The SEC charged the company and CISO Tim Brown with defrauding investors, alleging the company covered up vulnerabilities and overstated its security benefits leading up to the December 2020 Sunburst attack.
SolarWinds could face considerable financial penalties and Brown, who was promoted to CISO months after the attack, could be permanently barred from working as a corporate officer or director if the SEC prevails.
“The SEC has made it abundantly clear that organizations need to take the new disclosure mandates very seriously,” John Farley, managing director of the cyber liability practice at Gallagher, said via email. “Their public disclosures specific to their cyber risk management strategies must reflect reality and be put in practice every day.”
The SolarWinds case comes less than two months after the SEC’s new disclosure rules took effect, requiring publicly traded companies to disclose material cyber incidents.
Following a short grace period, companies will have to report cybersecurity incidents on a form 8-K within four days of determining materiality. Companies will also have to file annual disclosures about board oversight and the role of management in the company’s cybersecurity risk strategy.
The SEC case sent shock waves across the industry, as the complaint outlined detailed internal emails, documents and other evidence showing Brown and other executives openly discussed considerable concerns about security vulnerabilities and other internal weaknesses at SolarWinds.
For example, in 2018, a network engineer at SolarWinds identified a security gap in the company’s remote access virtual private network that could allow an outside device to gain access to the company. The engineer warned the configuration was "not very secure" and could allow a threat actor undetected access.
In another example, a 2018 email to senior managers indicated the SolarWinds Secure Development Lifecycle was false and executives worked to conceal the false nature of the claim until the company had time to make it true.

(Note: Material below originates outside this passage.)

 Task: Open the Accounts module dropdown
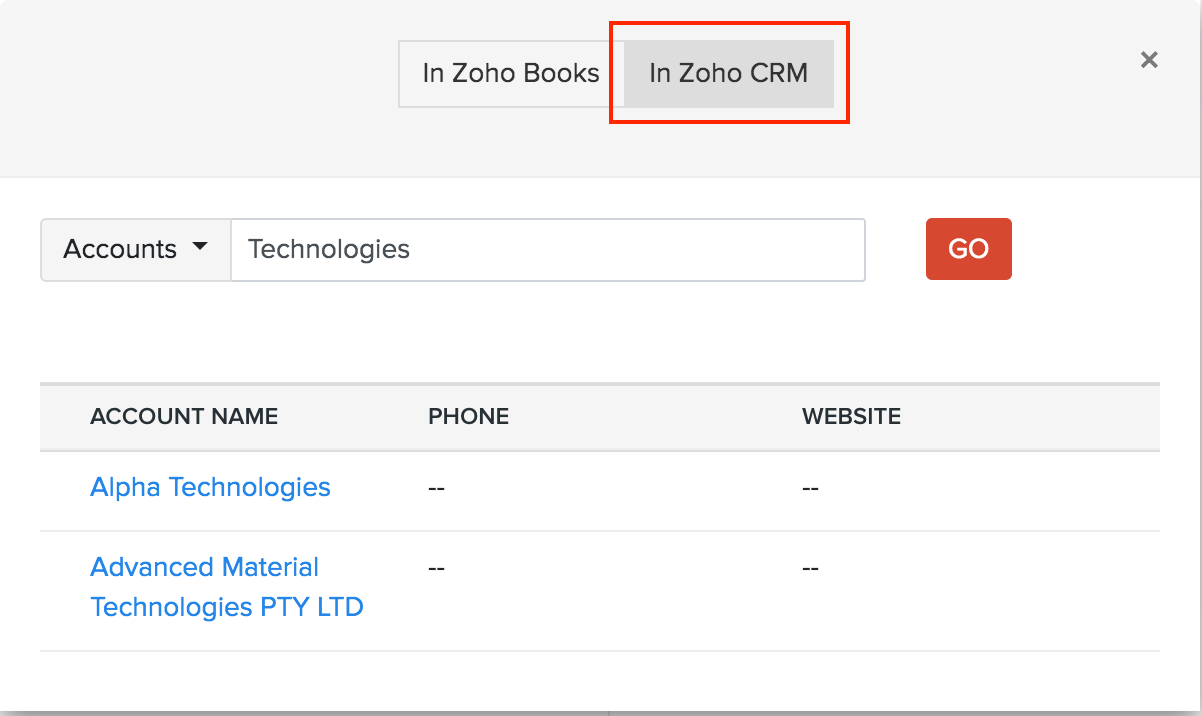(x=135, y=249)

“They knew what their environment was,” attorney Aaron Tantleff, a partner at Foley & Lardner, said.
SolarWinds also internally acknowledged it wasn't taking proper controls, but made statements to the contrary in public.
The lawsuit against SolarWinds is not the first time the SEC has taken action over cybersecurity disclosures. Earlier this year, the agency charged Blackbaud, an educational software company, with making misleading statements about a 2020 ransomware attack. The company agreed to pay $3 million to settle the charges.

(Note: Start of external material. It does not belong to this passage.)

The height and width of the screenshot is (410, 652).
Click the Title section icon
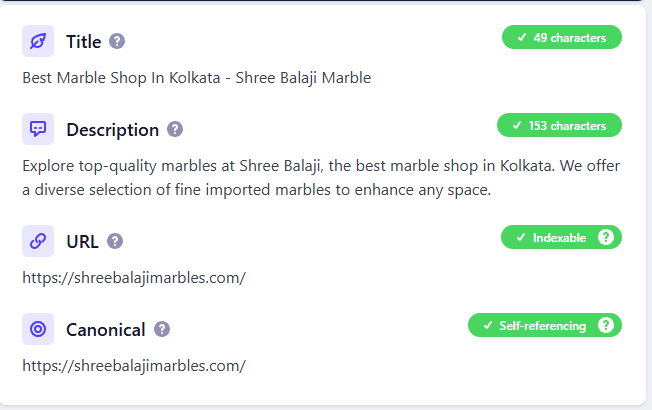coord(38,41)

Corey Thomas, CEO of Rapid7, speaking during a quarterly conference call Wednesday, said the current threat environment and the recent SEC crackdown is having an impact on how CISOs view their security priorities.
“CISO’s especially with some of the SEC’s recent actions as it relates to SolarWinds and other things, are clearly very focused on security and their own personal accountability,” Thomas said in response to an analyst’s question. “And so they have security as a top priority.”

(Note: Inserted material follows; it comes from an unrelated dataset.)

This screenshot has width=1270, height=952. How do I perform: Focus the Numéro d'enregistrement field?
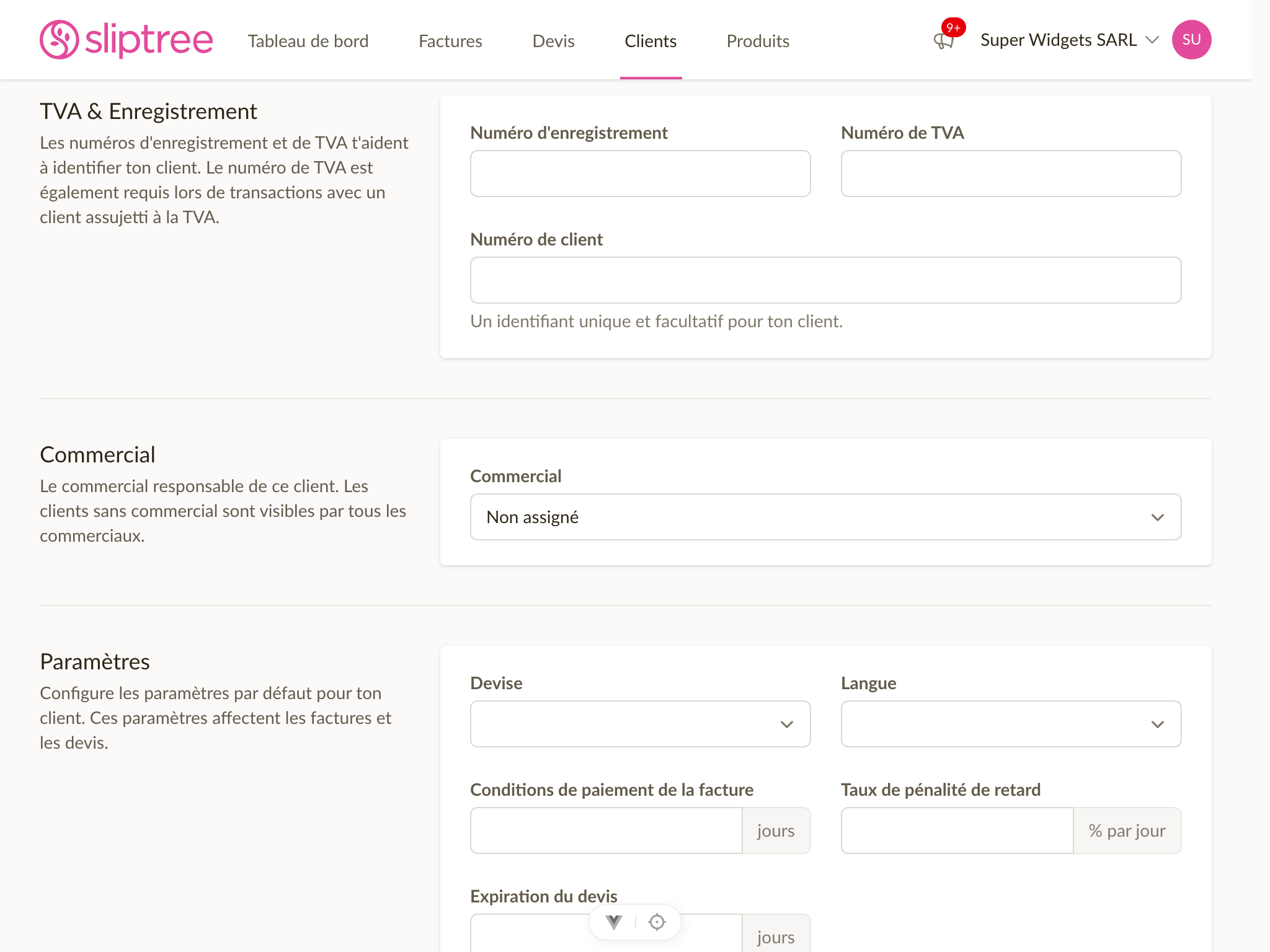pos(640,174)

The SEC’s action comes at a time when federal and state authorities are more focused on protecting consumer data and making sure companies maintain proper internal controls. Authorities are also sending a message that companies need to remain transparent when something goes wrong.
In 2022, the former Uber CSO Joseph Sullivan was found guilty of obstruction after he covered up a 2016 ransomware attack while the Federal Trade Commission was investigating the company on a prior data security incident.
Later in 2022, the FTC ordered Drizly, an online liquor marketplace and subsidiary of Uber, to reform its data security practices after the company failed to secure its environment leading up to a 2020 hack. The FTC also ordered Drizly CEO James Rellas to implement a data security program at any future company he moves onto.
Companies are now beginning to realize that the SEC will put teeth behind its new incident disclosure requirements. The agency is sending a message that corporations must be transparent in how they present their security risks to the investment community, according to lawyers.
Through the new rules and its enforcement action, the SEC is making it clear “that cybersecurity requires the attention of senior most executives,” said Michael Bahar, a partner and co-lead of global cybersecurity and data privacy at Eversheds Sutherland.
“Second, the SEC is warning that companies which do not err on the side of disclosure, risk being found in error,” Bahar said.
SolarWinds for its part, vehemently denied the allegations. The company, in regulatory filings and in a posted blog, said it has embraced secure development practices and cited its collaborative relationship with federal authorities to raise the industry standards of secure-by-design practices.
“Our commitment to transparent communication has extended beyond customers to the entire industry and our government partners,” SolarWinds CEO Sudhakar Ramakrishna said in the blog post. “We made a deliberate choice to speak — candidly and frequently — with the goal of sharing what we learned to make others more secure.”